───── Testo di partenza

Alla sua prima esperienza in Italia, ecco le parole di questo talentuoso coreografo. 

Iniziamo dal principio. Raccontami dei tuoi primi studi alla scuola di Tallin.

Io non sono originario di Tallin, ma di un piccolo sobborgo distante dalla capitale. Quando ero bambino, iniziai a studiare danza quasi per caso; mio fratello maggiore stava per iniziare l’università. Lui era un vero appassionato di danza e io seguii la sua passione. Già praticavo ballo da sala e acrobatica, ero sicuramente molto attivo, ma di certo non potevo immaginare che il balletto sarebbe diventato qualcosa su cui costruire la mia intera esistenza.

All’epoca, l’Estonia faceva parte dell’Unione Sovietica e, perciò, alla scuola potevamo avvalerci di importanti maestri direttamente da Mosca o dell’Accademia Vaganova. Il balletto era una priorità in tutto il sistema sovietico, la più importante forma d’arte. Il linguaggio della danza è universale e per essere compreso basta assistere a una performance, senza la necessità di una specifica conoscenza. È esattamente quello che si vede.

Torniamo ai tuoi studi, cosa accadde allora?

Dopo le audizioni, la scuola mi accettò e per me fu l’inizio di tutta la mia realtà. Una nuova vita ebbe inizio, ma allo stesso tempo fu l’inizio di un periodo molto duro per me.

A sedici anni potei entrare nel cast del repertorio e, non appena terminai gli studi accademici, mi venne offerta la possibilità di unirmi alla compagnia di Balletto Estone. Qui, rimasi per tre anni.

Qual è stato il ruolo che più ti è piaciuto interpretare?

──────────
───── Dati raccolti

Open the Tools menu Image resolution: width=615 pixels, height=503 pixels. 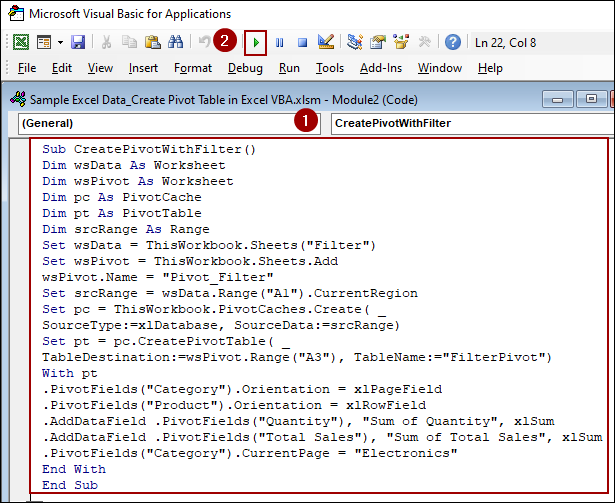pos(329,68)
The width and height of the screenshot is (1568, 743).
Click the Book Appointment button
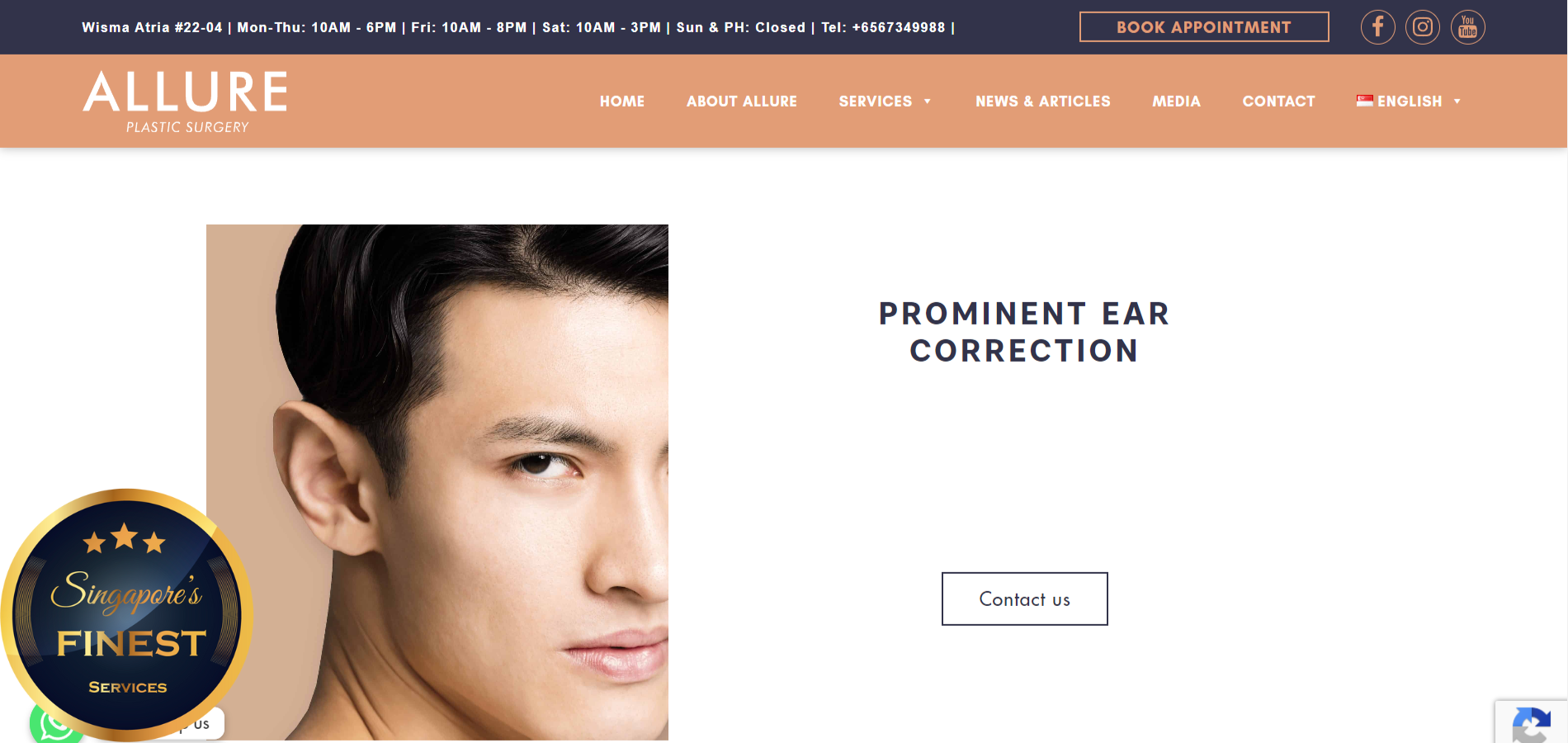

──────────

◆ **Consegna 1**
Rispondi a queste domande sull'intervista al coreografo:
(a) Di chi seguì la passione quando iniziò a studiare danza?
(b) Da dove provenivano gli importanti maestri di cui la scuola poteva avvalersi?
(c) Per quanti anni rimase nella compagnia di Balletto Estone?
◆ **Consegna 2**
Prosegui l'intervista al coreografo dal punto in cui si interrompe.
L'elenco non ha alcun legame con l'intervista al coreografo.

◆ **Risposta attesa 1**
(a) Del fratello maggiore.
(b) Direttamente da Mosca o dall'Accademia Vaganova.
(c) Per tre anni.

◆ **Risposta attesa 2**
Devo dire che, se da un lato in compagnia dominava la tradizione del repertorio classico, dato che il sistema non accettava ufficialmente creazioni più contemporanee, dall’altro l’Estonia era molto vicina all’ideologia occidentale e, negli anni, ebbi occasione di assistere a balletti moderni.

Per risponderti, ricordo il primo ruolo principale che mi fu assegnato a sedici anni; fui Franz in Coppélia, molto divertente. Tuttavia credo che uno dei miei preferiti sia Espada in Don Chisciotte. Magnifico toreador, un vero mediterraneo che incarna forza e passionalità. Nella mia vita precedente sono convinto di essere stato un uomo mediterraneo! E ancora Rothbart da Il Lago dei Cigni è sicuramente uno dei più significativi. Oltre ai ruoli classici del balletto, partecipai a produzioni più frizzanti come Cabaret.

Parliamo della tua permanenza alla Swedish Dance Company.

Sì, si trattava di una compagnia contemporanea e quando incontrai il gruppo, non avevo idea che ci fossero così tanti nomi illustri della danza in Svezia all’interno della compagnia. Mi invitarono a studiare presso la sede per due settimane; rimasi quasi scioccato poiché allora era quasi del tutto impossibile viaggiare. In qualche modo ottenni il passaporto speciale e iniziai quest’esperienza a Stoccolma. Fui molto fortunato ad avere l'occasione di studiare presso il Cullberg Ballet e a seguire le loro prove.

Due settimane volano in fretta… cosa accadde alla fine del tuo stage?

Sapevo che avevo molto su cui riflettere. Era tutto nuovo per me! Sapevo anche che, grazie al mio background classico accademico, avrei potuto essere competitivo. Non potevo immaginare che il Direttore del Royal Swedish Ballet mi avrebbe chiesto qualche momento dopo di entrare nel corpo di ballo! Improvvisamente, diventai il primo danzatore estone ad essere uscito dal proprio Paese e a trovare il lavoro che sognava.

Quale fu la tua prima produzione al R.S.B?

Come primo balletto, presi parte a The rite of Spring di Béjart. Ma, in generale, ricordo che ogni giorno per me era una sfida, perché sentivo la mia mente pronta ad accogliere questo nuovo movimento, tuttavia il mio corpo era in opposizione, non possedeva ancora quel tipo di danza. Ad esempio, durante gli anni trascorsi in compagnia, conobbi e appresi il principio della contrazione e il suo profondo significato. Sentivo di avere la necessità di combinare la mia formazione classica e questo nuovo movimento in un qualcosa di unico.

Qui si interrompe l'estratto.